The last weeks have been intense but some ideas come in mind sporadically, especially while running or doing other outdoor activities. During the last two weeks, my focus has been on language semantics, and especially why the semantics of our natural languages did not improve over time as much as programming languages did.

One issue in programming language is semantics. A poor semantics will then reduce potential analysis and verification because this is difficult to know what the program is really doing. This is one motivation of modeling language and one of the biggest message I am trying to communication when talking about AADL: better semantics leads to better analysis, which ultimately, will help you to deliver better software at a lower cost. Over decades, the semantics of programming languages evolved in a manner that we reduce the ambiguity (at least, some dudes tried hard) and makes them deterministic.

For example, in C (created in 1972 but one of the most used language - the core of smartphone OS is implemented in C), you create a task by calling a function

pthread_create (pthread_t*, const pthread_attr_t*, void *(*start_routine) (void *), void *arg);

But from a semantics point of view, this is not a task creation, this is a function call, similar to floor(), included in the math library

double floor(double x);

So, from a language perspective, calling floor() is similar to create a task: you just call a function. You cannot distinguish these concepts (you can do it by a syntax analysis but it will not catch everything - there might be some hacks and workaround but this does not address the root cause of the problem). To overcome this semantics issue and improves program analysis, researchers have created language with better semantics. For example, in Ada, the task concept is a built-in language concept. You define the task using the task keyword. You have two different keywords for a function and a task so that you can clearly distinguish a function call from a task creation.

To summarize, over the years, to avoid misunderstanding of concepts and improve our understanding of a program, we reduce the language ambiguity to distinguish the actions performed by the machine.

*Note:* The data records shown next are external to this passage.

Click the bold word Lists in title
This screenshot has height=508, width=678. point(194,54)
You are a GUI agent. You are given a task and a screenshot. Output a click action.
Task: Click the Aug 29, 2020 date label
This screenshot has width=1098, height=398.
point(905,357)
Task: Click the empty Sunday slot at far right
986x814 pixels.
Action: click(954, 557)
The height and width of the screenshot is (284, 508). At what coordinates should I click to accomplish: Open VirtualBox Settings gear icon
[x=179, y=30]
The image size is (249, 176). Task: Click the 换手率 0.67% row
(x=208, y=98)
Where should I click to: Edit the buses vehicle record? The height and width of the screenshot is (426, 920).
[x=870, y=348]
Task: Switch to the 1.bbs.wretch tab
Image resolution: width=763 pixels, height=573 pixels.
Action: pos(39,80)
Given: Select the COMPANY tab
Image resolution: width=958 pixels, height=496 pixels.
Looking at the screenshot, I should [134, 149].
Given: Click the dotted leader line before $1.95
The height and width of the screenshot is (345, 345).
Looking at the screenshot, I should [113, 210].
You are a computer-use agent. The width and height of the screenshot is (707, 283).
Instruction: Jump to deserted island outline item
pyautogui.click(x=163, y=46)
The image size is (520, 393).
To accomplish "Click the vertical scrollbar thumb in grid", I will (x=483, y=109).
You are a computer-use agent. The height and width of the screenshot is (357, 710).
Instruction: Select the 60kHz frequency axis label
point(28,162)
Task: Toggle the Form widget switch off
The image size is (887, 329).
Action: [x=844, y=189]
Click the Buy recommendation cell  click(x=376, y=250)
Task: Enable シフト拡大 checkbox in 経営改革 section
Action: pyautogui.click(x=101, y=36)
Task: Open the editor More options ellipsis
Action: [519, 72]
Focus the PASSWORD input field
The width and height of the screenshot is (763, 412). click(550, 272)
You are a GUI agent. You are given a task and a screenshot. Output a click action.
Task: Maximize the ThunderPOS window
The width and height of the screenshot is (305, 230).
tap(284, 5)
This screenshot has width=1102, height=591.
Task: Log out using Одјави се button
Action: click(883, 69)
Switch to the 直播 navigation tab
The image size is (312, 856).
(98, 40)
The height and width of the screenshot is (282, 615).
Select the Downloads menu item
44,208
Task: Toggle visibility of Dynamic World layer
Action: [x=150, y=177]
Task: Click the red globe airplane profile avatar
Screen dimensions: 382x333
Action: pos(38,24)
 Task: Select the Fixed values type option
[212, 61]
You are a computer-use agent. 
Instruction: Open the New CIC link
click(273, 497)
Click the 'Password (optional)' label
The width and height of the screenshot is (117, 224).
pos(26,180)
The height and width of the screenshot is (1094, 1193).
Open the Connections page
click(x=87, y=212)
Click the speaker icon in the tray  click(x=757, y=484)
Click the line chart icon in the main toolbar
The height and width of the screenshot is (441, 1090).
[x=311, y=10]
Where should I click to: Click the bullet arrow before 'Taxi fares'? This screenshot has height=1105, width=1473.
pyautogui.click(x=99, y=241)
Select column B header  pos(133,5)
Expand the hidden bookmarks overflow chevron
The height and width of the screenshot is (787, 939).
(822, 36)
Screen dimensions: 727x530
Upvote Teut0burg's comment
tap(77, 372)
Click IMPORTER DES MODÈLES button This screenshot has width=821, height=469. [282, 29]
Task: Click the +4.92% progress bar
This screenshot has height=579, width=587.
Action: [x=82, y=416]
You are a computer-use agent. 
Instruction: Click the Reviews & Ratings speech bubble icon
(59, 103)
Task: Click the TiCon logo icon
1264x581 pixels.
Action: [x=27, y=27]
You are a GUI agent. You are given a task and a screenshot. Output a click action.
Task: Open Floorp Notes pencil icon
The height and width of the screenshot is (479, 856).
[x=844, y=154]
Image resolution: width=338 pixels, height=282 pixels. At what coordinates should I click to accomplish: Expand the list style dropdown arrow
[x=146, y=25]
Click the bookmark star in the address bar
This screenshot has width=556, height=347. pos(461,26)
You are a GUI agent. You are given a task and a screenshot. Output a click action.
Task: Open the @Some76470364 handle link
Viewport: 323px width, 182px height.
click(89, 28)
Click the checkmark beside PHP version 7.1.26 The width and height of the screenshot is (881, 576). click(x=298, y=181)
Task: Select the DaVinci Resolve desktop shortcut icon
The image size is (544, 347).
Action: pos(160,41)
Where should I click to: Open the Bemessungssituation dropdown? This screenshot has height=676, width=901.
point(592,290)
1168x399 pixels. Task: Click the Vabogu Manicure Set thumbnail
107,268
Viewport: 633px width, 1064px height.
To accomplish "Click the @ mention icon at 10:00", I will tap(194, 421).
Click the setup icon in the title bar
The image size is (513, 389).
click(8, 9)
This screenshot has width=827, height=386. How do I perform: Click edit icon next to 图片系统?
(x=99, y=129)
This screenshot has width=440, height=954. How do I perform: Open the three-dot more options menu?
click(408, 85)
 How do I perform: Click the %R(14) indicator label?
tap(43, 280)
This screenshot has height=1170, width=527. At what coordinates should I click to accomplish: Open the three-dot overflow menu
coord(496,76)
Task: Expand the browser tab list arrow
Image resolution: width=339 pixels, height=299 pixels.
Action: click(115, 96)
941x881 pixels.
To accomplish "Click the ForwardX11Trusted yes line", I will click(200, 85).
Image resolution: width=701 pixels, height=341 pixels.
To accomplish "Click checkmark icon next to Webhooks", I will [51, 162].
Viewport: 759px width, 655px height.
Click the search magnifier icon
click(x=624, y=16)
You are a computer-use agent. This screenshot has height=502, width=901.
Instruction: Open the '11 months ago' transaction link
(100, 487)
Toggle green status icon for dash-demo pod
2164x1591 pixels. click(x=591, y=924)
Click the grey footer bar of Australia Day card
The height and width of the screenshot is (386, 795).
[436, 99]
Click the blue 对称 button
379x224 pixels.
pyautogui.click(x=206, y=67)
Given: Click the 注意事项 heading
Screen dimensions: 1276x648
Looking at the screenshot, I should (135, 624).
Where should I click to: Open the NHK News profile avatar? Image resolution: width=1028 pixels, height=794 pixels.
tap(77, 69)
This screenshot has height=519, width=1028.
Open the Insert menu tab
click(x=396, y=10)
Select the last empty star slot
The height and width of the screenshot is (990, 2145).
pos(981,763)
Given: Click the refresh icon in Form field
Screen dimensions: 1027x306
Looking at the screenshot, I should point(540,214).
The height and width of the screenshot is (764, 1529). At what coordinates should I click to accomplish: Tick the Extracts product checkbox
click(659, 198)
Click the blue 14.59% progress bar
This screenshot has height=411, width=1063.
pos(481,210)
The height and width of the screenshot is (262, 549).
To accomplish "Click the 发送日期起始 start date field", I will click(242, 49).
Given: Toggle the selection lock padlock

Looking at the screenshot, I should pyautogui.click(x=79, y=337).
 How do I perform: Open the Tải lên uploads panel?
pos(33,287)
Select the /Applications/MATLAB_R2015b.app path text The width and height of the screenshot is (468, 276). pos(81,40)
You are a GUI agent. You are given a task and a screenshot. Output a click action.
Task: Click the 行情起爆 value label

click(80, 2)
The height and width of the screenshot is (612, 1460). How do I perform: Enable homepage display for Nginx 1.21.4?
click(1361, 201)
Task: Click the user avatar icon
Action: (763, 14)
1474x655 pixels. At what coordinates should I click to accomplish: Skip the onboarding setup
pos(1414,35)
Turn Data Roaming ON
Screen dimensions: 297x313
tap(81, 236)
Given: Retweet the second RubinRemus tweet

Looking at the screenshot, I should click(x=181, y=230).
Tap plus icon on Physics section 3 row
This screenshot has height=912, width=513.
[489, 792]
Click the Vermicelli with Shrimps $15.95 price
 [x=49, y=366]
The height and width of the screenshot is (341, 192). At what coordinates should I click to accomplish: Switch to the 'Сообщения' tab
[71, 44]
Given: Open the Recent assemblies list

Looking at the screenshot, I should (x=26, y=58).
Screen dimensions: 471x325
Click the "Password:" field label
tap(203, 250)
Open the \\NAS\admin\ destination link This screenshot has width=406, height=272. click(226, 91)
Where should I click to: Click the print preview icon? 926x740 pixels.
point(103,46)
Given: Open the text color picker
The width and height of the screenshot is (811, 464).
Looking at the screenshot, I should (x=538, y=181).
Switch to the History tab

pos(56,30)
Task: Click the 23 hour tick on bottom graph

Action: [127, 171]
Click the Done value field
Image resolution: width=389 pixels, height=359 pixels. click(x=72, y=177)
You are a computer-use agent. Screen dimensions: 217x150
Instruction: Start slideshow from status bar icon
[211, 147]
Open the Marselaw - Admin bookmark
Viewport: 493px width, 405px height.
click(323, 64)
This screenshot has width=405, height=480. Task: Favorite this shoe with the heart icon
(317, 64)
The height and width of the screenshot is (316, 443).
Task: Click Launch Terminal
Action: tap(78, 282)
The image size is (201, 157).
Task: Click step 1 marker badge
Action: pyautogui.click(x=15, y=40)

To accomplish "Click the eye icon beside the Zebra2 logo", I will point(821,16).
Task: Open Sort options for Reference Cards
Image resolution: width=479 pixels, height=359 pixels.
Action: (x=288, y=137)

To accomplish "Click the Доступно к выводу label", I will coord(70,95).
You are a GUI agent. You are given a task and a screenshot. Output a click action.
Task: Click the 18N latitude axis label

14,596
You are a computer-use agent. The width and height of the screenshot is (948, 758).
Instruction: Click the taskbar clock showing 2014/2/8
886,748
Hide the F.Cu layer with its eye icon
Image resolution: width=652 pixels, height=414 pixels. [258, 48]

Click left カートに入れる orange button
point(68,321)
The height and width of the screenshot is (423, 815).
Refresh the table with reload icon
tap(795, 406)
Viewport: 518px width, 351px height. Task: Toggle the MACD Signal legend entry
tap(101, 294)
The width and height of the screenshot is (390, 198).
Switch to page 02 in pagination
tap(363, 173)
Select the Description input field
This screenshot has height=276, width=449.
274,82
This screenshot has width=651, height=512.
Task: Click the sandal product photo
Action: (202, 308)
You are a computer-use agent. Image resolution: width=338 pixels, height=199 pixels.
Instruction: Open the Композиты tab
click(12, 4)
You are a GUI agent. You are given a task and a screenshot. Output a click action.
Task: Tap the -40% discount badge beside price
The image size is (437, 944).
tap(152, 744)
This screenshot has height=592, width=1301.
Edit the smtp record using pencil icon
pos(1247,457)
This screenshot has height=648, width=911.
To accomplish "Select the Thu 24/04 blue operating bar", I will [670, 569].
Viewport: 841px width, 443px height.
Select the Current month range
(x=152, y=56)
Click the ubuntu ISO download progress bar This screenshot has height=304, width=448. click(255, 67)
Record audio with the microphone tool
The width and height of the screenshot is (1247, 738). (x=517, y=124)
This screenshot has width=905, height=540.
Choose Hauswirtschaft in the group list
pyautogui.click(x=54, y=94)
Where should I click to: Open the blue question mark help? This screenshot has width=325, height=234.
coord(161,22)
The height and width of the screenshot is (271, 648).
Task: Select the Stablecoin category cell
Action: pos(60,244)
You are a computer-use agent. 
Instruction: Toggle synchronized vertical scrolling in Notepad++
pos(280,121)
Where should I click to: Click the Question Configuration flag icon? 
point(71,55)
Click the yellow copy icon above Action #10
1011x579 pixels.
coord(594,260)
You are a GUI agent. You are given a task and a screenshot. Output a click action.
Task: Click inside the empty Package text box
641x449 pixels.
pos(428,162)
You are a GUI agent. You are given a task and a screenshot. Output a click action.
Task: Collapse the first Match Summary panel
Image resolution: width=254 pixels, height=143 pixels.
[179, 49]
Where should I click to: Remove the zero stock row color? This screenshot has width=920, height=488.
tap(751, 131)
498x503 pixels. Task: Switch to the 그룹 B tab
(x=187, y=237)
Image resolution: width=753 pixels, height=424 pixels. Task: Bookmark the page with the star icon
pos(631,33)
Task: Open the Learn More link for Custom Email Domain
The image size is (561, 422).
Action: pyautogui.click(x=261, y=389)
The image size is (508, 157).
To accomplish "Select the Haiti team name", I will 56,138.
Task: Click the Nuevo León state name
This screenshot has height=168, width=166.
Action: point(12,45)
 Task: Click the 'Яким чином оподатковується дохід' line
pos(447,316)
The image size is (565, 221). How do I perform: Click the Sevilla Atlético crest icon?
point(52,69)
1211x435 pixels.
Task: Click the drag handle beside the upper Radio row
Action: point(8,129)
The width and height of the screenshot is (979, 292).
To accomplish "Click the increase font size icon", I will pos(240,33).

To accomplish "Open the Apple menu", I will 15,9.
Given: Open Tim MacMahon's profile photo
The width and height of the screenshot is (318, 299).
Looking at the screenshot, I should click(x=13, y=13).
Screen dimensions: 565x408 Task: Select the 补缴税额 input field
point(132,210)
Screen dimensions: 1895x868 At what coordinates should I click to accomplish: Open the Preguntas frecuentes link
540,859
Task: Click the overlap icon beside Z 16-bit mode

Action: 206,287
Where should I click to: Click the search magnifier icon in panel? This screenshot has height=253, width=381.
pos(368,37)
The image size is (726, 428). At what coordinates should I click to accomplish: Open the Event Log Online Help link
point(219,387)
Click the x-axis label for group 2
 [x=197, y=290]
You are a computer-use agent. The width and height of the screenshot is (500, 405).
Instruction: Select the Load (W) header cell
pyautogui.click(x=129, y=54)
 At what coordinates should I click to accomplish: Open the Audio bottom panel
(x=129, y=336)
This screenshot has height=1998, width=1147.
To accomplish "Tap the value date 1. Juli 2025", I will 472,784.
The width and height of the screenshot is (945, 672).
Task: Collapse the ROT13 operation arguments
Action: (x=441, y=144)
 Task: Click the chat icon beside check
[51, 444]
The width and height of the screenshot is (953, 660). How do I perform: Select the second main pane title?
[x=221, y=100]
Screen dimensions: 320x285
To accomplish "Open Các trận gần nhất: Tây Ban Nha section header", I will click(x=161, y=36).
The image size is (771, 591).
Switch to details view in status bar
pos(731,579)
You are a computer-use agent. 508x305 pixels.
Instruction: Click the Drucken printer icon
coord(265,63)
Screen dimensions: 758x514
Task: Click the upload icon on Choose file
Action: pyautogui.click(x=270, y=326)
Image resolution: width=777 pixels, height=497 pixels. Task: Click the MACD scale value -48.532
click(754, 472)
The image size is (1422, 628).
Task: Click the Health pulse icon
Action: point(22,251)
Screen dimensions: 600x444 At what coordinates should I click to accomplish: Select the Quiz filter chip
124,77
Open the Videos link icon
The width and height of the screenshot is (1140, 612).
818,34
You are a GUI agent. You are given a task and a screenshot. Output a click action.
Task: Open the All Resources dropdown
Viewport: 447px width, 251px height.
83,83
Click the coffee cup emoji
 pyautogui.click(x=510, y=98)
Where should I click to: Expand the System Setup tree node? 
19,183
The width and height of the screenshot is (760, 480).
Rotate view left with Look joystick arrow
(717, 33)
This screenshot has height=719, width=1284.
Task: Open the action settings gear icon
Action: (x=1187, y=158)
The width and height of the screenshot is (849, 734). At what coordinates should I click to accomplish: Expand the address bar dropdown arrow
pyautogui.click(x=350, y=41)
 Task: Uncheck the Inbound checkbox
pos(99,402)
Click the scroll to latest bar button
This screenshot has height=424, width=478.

Now, let's come back to our natural language, the one we use every day to communicate. Let's have a look at how we speak and how poor is the underlying semantics. This is not because the language has not an accurate and precise concepts but because we choose not to use them. We have thousands of words but we just use few of some every day. Our vocabulary is really poor, as the way we use them. For example, most people will say: "Let's watch TV" and not communicate what they really mean, such as "I would like to watch the last Star Wars movie". You will tell your colleague that you have "stuff to do" rather than "finishing to write the report about the project review". Beyond the vocabulary issue, the way we articulate our thinking matters and is the message being communicated is interpreted differently by the receiver. This is also one of the reasons for many plane crashes (yes, plane crashes because the pilot and the air traffic control does not understand each other). What we really mean is not only a matter of what we want to communicate but also how we want to communicate.

Surprisingly, over the centuries, it seems that very small efforts have been done to improve natural languages and reduce potential misinterpretation and semantics gaps between languages. And it seems that what has been started since decades in computer science has not been considered by natural language (even if there is a real motivation, the plane crashes being a good illustration - you can also think about the semantics gaps between languages when talking to somebody from another country). The interesting part of it is to know if it has already been considered and if yes, what were the outcomes and why it has not been adopted so far. Just food for thought but definitively something funny to investigate.